───── Given text

The flight was utilizing a 5-burn Breeze M mission design, with the first three stages of the Proton using a standard ascent profile to place the orbital unit, consisting of the Breeze M upper stage and the Nimiq 6 satellite, into a sub-orbital trajectory.
From this point in the mission, the Breeze M performed planned mission maneuvers to advance the orbital unit first to a circular parking orbit, then to an intermediate orbit, followed by a transfer orbit, and finally to a geostationary transfer orbit.
Separation of the Nimiq 6 satellite was scheduled to occur approximately 9 hours, 14 minutes after liftoff – an event classed by ILS as successful.
Nimiq 6 is a Direct Broadcast Satellite built by Space Systems/Loral. The satellite has a 32 transponder Ku- Band payload providing coverage of Canada. The satellite will be located at 91.1 degrees west longitude. This satellite will be dedicated to the provision of direct-to-home services as part of Telesat’s DTH fleet.
“ILS has a longstanding history with Telesat beginning with the first ILS Proton launch of Nimiq 1 over ten years ago, Canada’s first direct broadcast digital TV satellite,” noted ILS president Frank McKenna after the launch contract was awarded to ILS.
“Having just launched Nimiq 5 for Telesat last fall, ILS and Khrunichev are honored to have the opportunity to again work with the Telesat and Space Systems/Loral teams on the Nimiq 6 program.”
The Space Systems/Loral satellite was built on 1300 platform and has a mass of 4,500 kg. The spacecraft sports 32 High Powered Ku-Band Transponders and has a design Life of 15 years.

──────────
───── Given entries

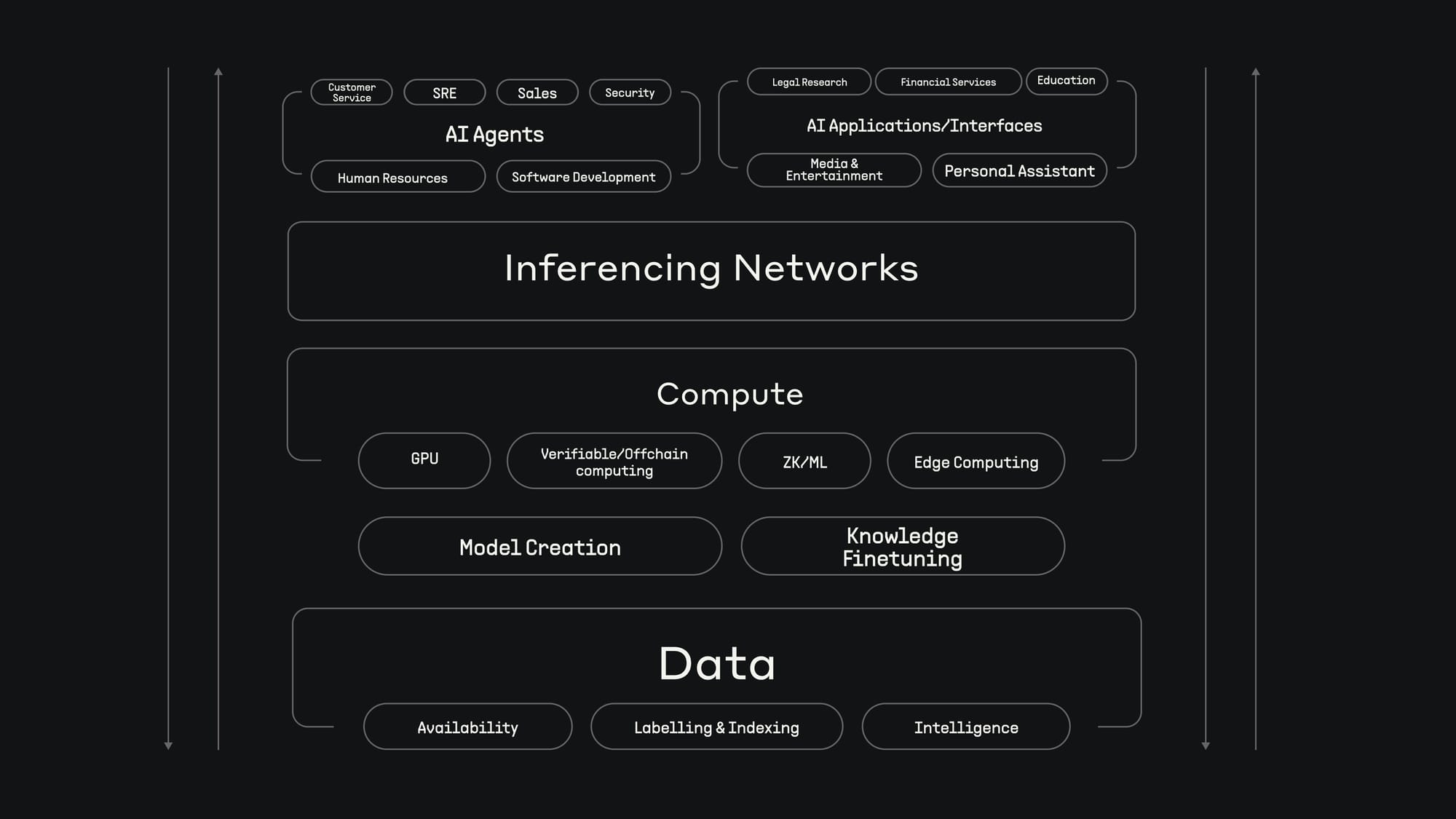Image resolution: width=1456 pixels, height=819 pixels.
Task: Select the SRE agent category
Action: click(444, 92)
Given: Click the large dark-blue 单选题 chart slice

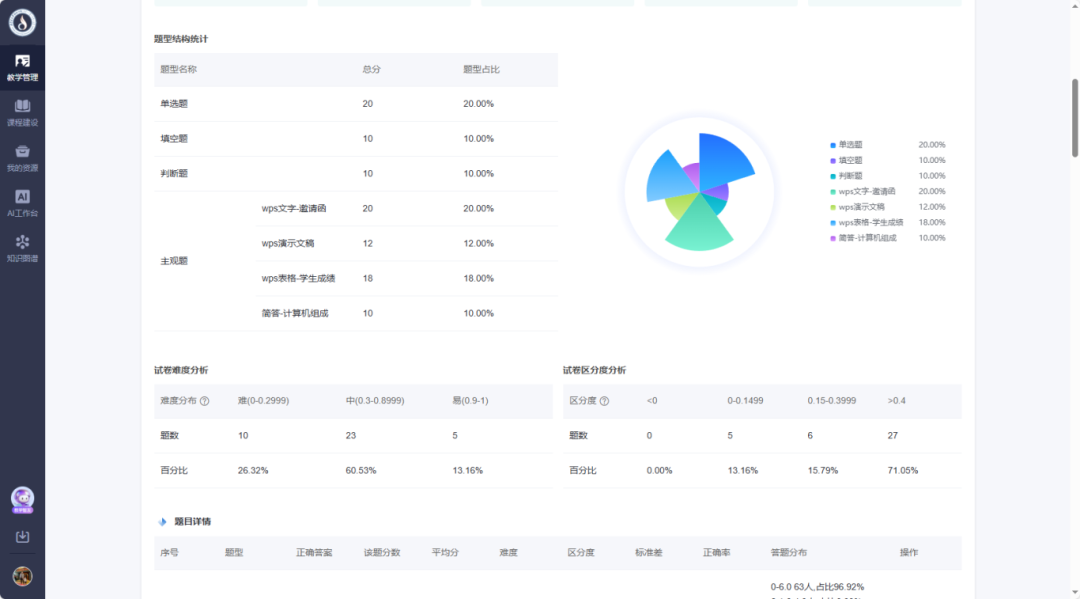Looking at the screenshot, I should coord(723,160).
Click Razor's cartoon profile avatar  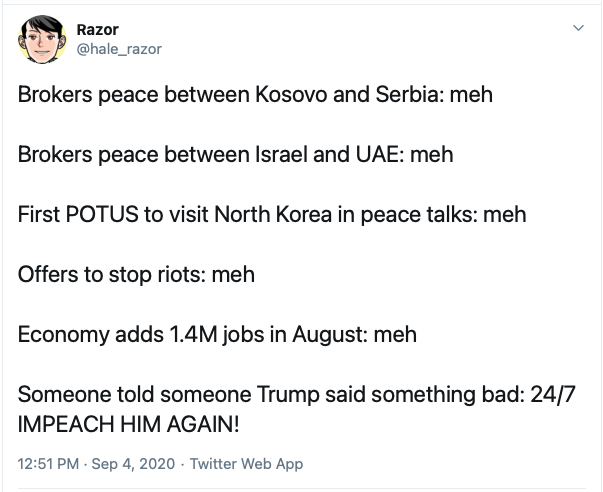[42, 39]
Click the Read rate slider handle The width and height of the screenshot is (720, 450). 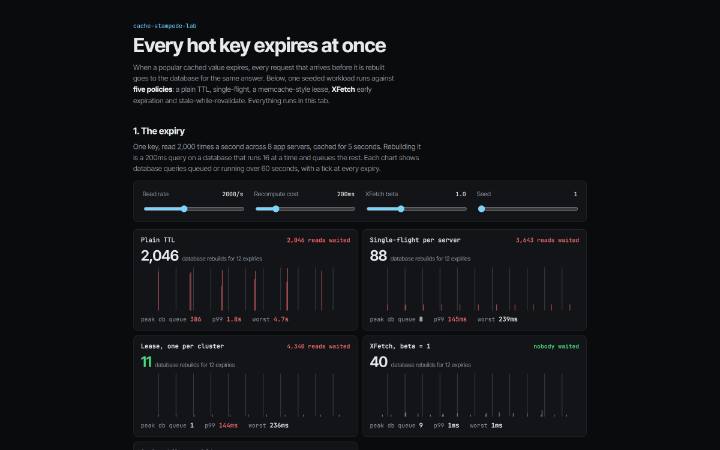coord(184,209)
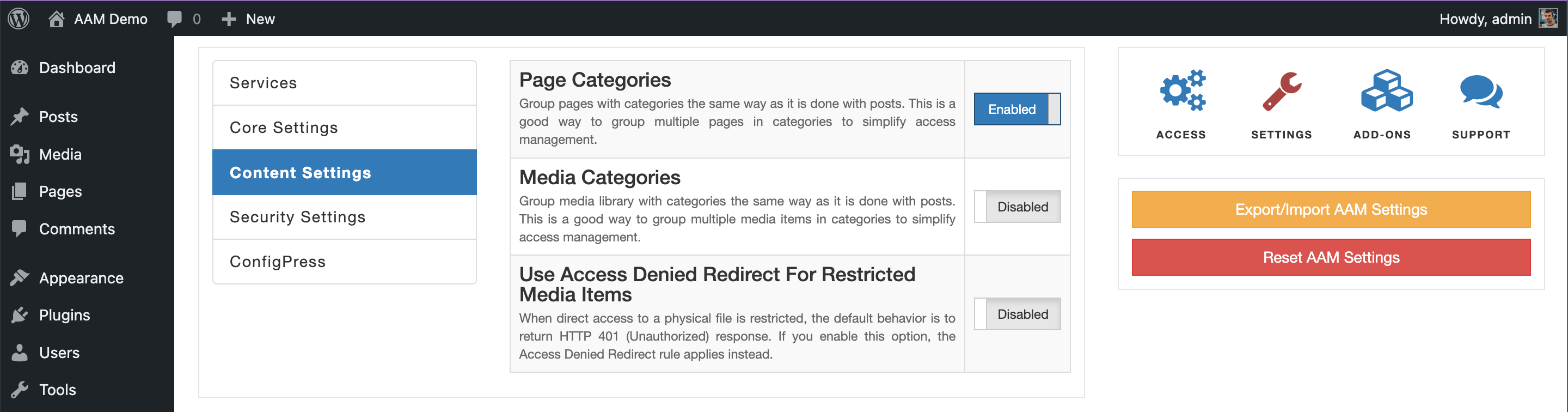Click the AAM Access gears icon

[1181, 91]
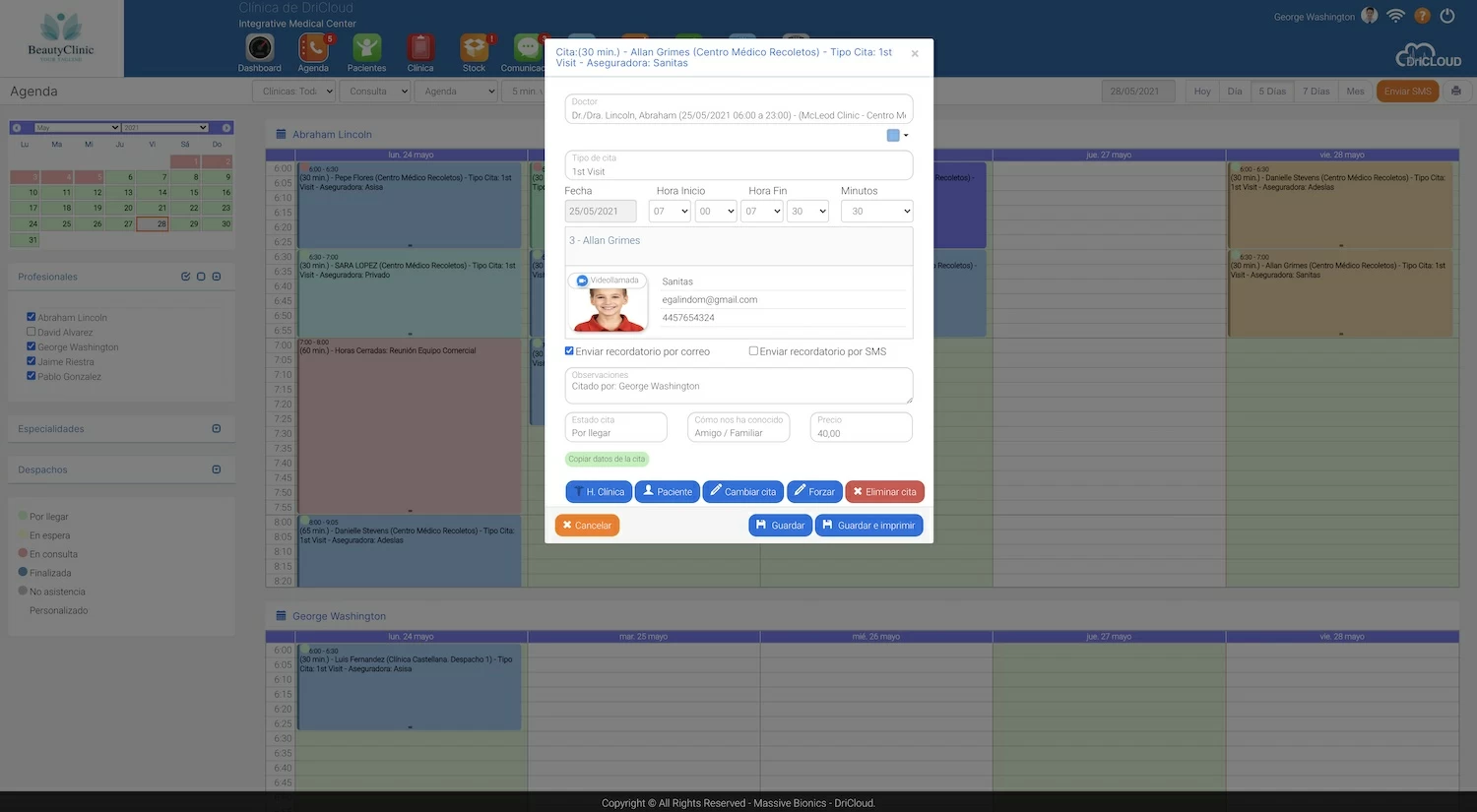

──────────

Exercise set:
1 - Update the Nimiq 6 launch account by restating the part that opens with the words containing "Separation of the" and closes with "Telesat’s DTH fleet.", putting "SS/L" in place of "Space Systems/Loral".
2 - Carry the Nimiq 6 launch account further, picking up right after its last sentence.

Answers given:
1 -
Separation of the Nimiq 6 satellite was scheduled to occur approximately 9 hours, 14 minutes after liftoff – an event classed by ILS as successful.
Nimiq 6 is a Direct Broadcast Satellite built by SS/L. The satellite has a 32 transponder Ku- Band payload providing coverage of Canada. The satellite will be located at 91.1 degrees west longitude. This satellite will be dedicated to the provision of direct-to-home services as part of Telesat’s DTH fleet.

2 -
“Since our first Nimiq satellite on an ILS Proton, Telesat has counted on ILS to deliver the reliability and on-time performance that have made them an industry leader,” added Dan Goldberg, Telesat’s President and CEO. “We look forward to working closely with ILS, Khrunichev and Space Systems/Loral on the successful launch of Nimiq 6.”
The launch was the eighth Telesat satellite launched on ILS Proton, the fourth ILS Proton launch in 2012, the 22nd Space Systems/Loral Satellite launched on ILS Proton and the 73rd ILS Proton launch overall.
“With the ILS Proton launch of Nimiq 6, ILS Proton has launched all of the Nimiq series satellites built for Telesat. This is an accomplishment we are very proud of and reflects a level of confidence and trust by Telesat in the performance of the ILS Proton vehicle,” added Mr McKenna after the mission.
“Our strong relationship with Telesat spans over 12 years and 8 satellites launched to date. We thank the collective mission teams of ILS, Khrunichev, Telesat and Space Systems/Loral for their outstanding work on the Nimiq 6 launch and look forward to the ILS Proton launch of Anik G1 later this year.”